When she didn’t understand how this would take place, Gabriel gave her a sign by telling her that her older, barren cousin Elizabeth was pregnant. With God, anything is possible. And in that, Mary submitted her will to Gods will.

And we are going to pick up right there, starting in verse 39. This morning we will read Luke chapter 1, verse 39-56. I’ll be reading out of the English Standard Version. I exhort you to read for yourself, in your preferred translation as I read the passage out loud. Luke 1:39-56.

Luke, writing under the inspiration of the Holy Spirit records:

In those days Mary arose and went with haste into the hill country, to a town in Judah, 40 and she entered the house of Zechariah and greeted Elizabeth. 41 And when Elizabeth heard the greeting of Mary, the baby leaped in her womb. And Elizabeth was filled with the Holy Spirit, 42 and she exclaimed with a loud cry, “Blessed are you among women, and blessed is the fruit of your womb! 43 And why is this granted to me that the mother of my Lord should come to me? 44 For behold, when the sound of your greeting came to my ears, the baby in my womb leaped for joy. 45 And blessed is she who believed that there would be[g] a fulfillment of what was spoken to her from the Lord.”

46 And Mary said,

“My soul magnifies the Lord,
47     and my spirit rejoices in God my Savior,
48 for he has looked on the humble estate of his servant.
For behold, from now on all generations will call me blessed;
49 for he who is mighty has done great things for me,
and holy is his name.
50 And his mercy is for those who fear him
from generation to generation.
51 He has shown strength with his arm;
he has scattered the proud in the thoughts of their hearts;
52 he has brought down the mighty from their thrones
and exalted those of humble estate;
53 he has filled the hungry with good things,
and the rich he has sent away empty.
54 He has helped his servant Israel,
in remembrance of his mercy,
55 as he spoke to our fathers,
to Abraham and to his offspring forever.”

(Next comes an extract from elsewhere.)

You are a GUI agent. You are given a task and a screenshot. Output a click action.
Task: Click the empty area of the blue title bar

56 And Mary remained with her about three months and returned to her home.

 

May God Bless the Reading of His Holy Word.

 

 

So, after Gabriel left Mary, she likely wasn’t sure what to do next. Gabriel had told her that her cousin Elizabeth was pregnant. So, Mary hightailed it to Elizabeth’s. She likely left within a few days, at most. All the commentators I’ve seen estimate this journey at around 100 miles, a trip that would have taken her 3-4 days.

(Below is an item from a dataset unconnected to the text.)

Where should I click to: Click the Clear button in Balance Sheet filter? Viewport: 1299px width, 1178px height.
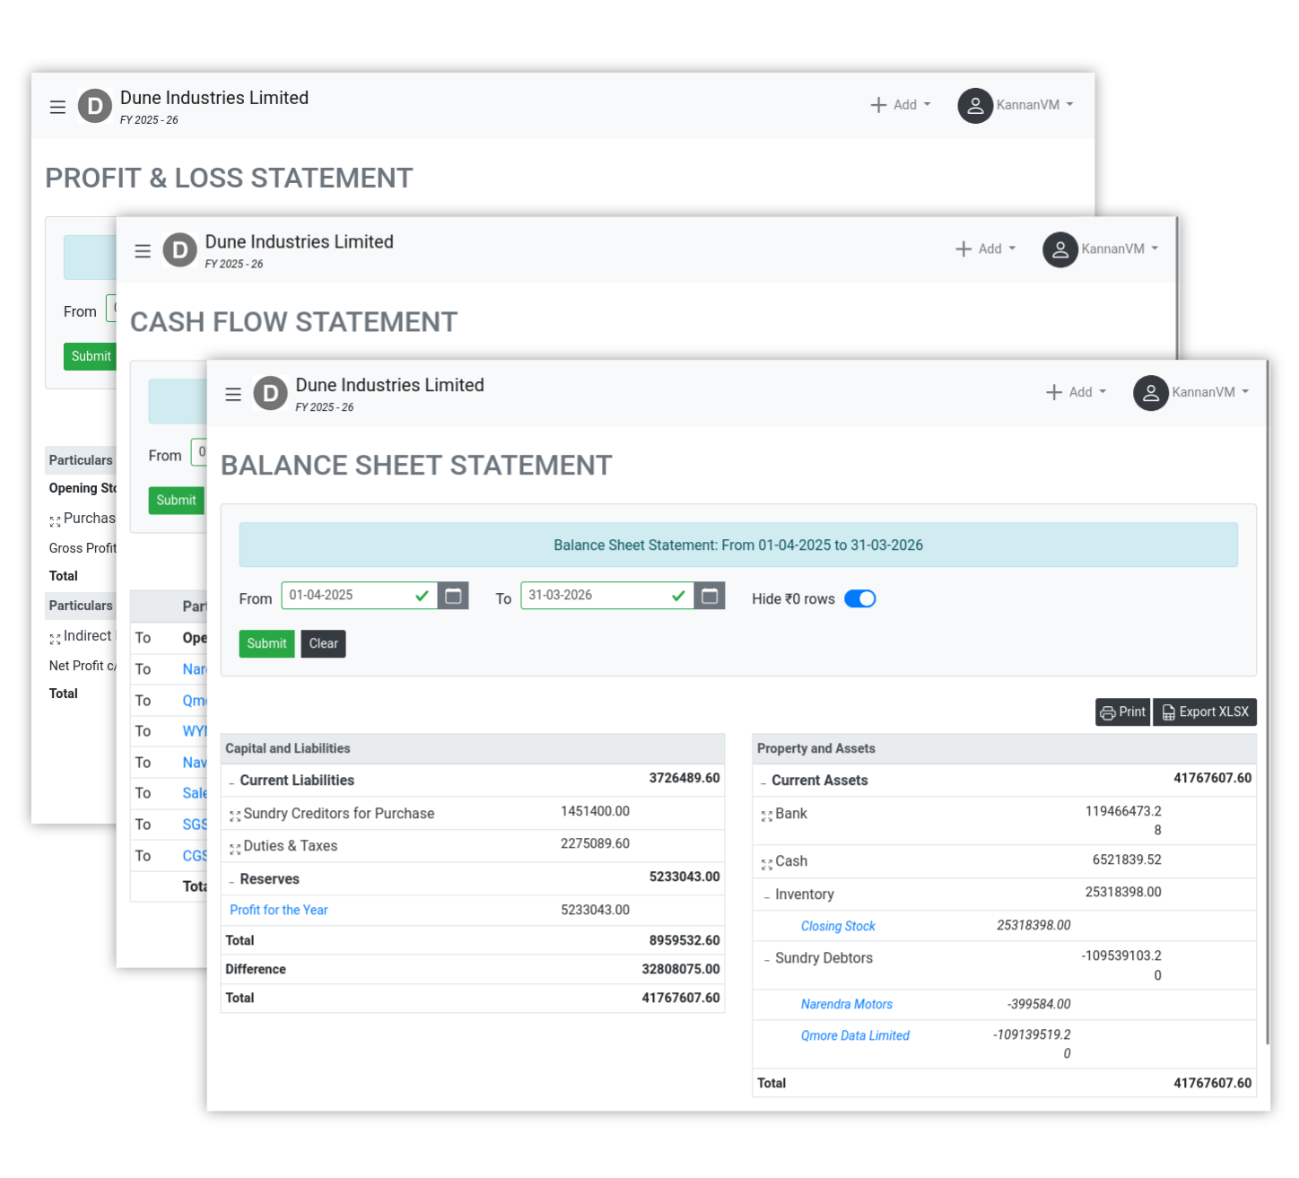pos(323,644)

Mary would have been so excited for Elizabeth and she knew that Liz would be excited for her. I mean, this is big, this is physically impossible. Liz is really pregnant? After how long she has been waiting and trying and praying? Mary had to go see for herself. So, she went to another small, out of the way, nowhere, rural town.

And while Mary wanted to see and be excited for Liz, she also wanted to share with someone what had just happened to her. She wanted to tell others of her experience with God. Because those experiences change us. They will have an effect and they will make us want to spread it around.

And when God does something great in out lives, we want to share it, not just with everyone, but especially with those who will understand. We want to share it with those who will be genuinely happy and excited for us. For those who will support. In other words, with our church family.

Mary knew that Elizabeth was a righteous woman, that she believed in and worshiped the one, true God. The joy and encouragement that Elizabeth would be sharing with Mary would help confirm what just happened. It would give Mary the encouragement and strength to stay faithful and strong during those weak moments that always seem to pop up.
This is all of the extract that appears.